To bolster my courage as well as my strength, six months before the trip I enrolled in a weight-training program designed for seniors. I began walking at least 8,000 steps per day. Four months before the trip, I began training to meet AZRA’s somewhat startling list of physical requirements:
- Ascend and descend two flights of stairs carrying a 20-pound bag without using a handrail.
- Get up on top of a kitchen counter, stand up, and return to the floor without using a stool.
- Climb several sets of stairs while urgently needing the bathroom.
- Rise from a seated position on the ground to standing up – 30 times a day.
- Balance a plate of food on your lap while eating.
- Suspend your weight from a pull up bar for 15 seconds. (Click the link for proof that I achieved this goal!)
And at the request of some of my longtime clients, I opened my own weekly class series focused on body weight strength. The women who joined had their own reasons: a woman who is getting ready for extended travel with her husband in an RV, an avid gardener with a large property wants to stay fit for the seasonal demands of her hobby, a plein-air painter who enjoys an all-day mood boost after her workout.
That weekly class is still going strong and is open to new members who are approved for moderate intensity exercise.
The Beauty of Adventure Is There’s Something for Everyone
Our rafting trip was full of challenges and extraordinary beauty. Each day began with one of the guides calling us to coffee and breakfast, then we packed up camp to raft down the river as it cut through billion-year-old rock layers.

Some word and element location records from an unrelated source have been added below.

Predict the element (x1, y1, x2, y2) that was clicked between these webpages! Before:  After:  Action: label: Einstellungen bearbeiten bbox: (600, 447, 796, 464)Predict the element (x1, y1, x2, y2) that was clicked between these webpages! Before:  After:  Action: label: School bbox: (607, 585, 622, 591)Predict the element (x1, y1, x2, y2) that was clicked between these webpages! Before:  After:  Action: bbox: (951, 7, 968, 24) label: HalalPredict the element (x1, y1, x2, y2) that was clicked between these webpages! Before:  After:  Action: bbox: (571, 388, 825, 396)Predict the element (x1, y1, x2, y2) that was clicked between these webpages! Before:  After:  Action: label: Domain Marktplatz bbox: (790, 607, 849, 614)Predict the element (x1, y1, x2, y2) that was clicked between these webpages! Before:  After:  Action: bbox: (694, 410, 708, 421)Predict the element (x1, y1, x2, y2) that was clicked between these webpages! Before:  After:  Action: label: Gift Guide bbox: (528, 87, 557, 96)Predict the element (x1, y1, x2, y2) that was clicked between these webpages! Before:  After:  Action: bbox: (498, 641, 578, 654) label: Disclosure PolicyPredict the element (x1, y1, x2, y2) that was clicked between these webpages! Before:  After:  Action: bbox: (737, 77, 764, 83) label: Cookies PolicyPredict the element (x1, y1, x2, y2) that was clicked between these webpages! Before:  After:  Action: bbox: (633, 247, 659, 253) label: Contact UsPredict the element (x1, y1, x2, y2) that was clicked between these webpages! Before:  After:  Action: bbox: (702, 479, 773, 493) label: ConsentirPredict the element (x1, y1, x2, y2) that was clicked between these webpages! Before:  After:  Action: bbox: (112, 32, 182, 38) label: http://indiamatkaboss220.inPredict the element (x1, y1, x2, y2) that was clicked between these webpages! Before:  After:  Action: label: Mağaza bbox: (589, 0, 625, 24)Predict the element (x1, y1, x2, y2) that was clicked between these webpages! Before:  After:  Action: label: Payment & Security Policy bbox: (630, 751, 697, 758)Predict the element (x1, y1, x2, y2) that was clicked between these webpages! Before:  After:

We kept watch for bighorn sheep as we floated through the flat water and held on tight during the enormous churning rapids. Each night we pitched our camps under the stars and saw the full moon rise and set over towering sandstone cliffs.
Because of my guiding experience, I was invited to row a fully loaded, 3000-pound raft in one of the calmer sections. This gave me deep respect for our strong, young guides. One of the female guides asked if I’d like to row one of the smaller rapids, I firmly declined.
She said, “I believe in you,” which warmed my heart, but I continued to row only on the flats and only when I felt up for the challenge.
I enjoyed hiking at least once a day, often with the reward of a waterfall at the end of a side canyon. We climbed a steep trail to see pictographs and petroglyphs on rocks above the river. An “exposed” hike made me weak in the knees as I maneuvered the crux. Click for my video of hikers taking their time to successfully traverse a very narrow part of the trail. The trick was to not look down!
These kinds of experiences might not be your cup of tea, but I loved every minute of it! All my preparation paid off in being able to say “yes!” to every activity my Grand Canyon trip had to offer. I was surprised by how good I felt every day. Every time I share these stories, I relive the adventure. I may not have another big one in me, but I certainly plan to be active and keep moving for the rest of my life.
Let’s Have a Conversation:
What has been your most cherished experience of your body’s power and grace? What has been the biggest adventure of your lifetime so far? Are you dreaming of an adventure that requires physical stamina and strength?